It has been reported many times that Cal (4-6) would get a bowl berth if – and only if – it beats UCLA and USC in its final two games.
Well, that’s a pretty good guideline that covers most scenarios, but it does not consider all the possibilities.
It is possible, though unlikely, that Cal could get to a bowl game with a 5-7 record, which would require only one win in the final two games. However, it is also possible, though unlikely, that Cal could be left out of the postseason even if it wins its final two games to finish 6-6.
OK, so what gives? Let’s break it down.
There are 41 bowl games for FBS teams this season, not including the national championship, which means there are 82 available slots.
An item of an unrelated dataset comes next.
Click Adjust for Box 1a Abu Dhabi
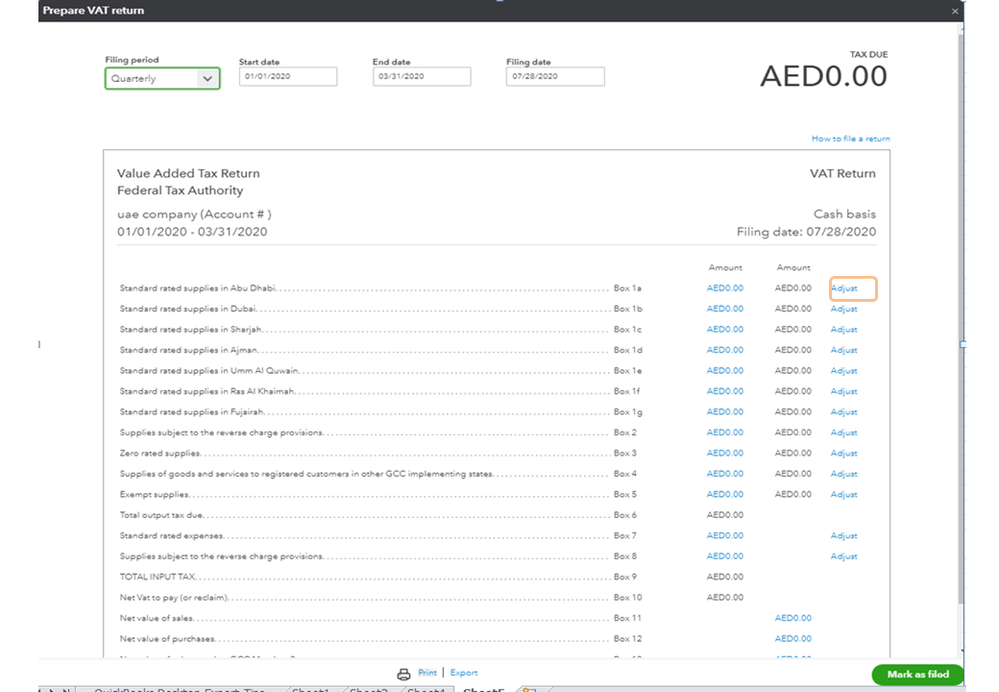999x692 pixels. coord(844,288)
So far 72 FBS teams have at least six wins, making them bowl-eligible. That leaves 10 vacancies.
Twenty FBS teams have five wins with one game left this weekend, so each of them needs one win to become bowl-eligible. Two other teams – Cal and USC – are 4-6 with two games remaining. So a total of 22 more teams still have a chance to get to six wins and become bowl-eligible.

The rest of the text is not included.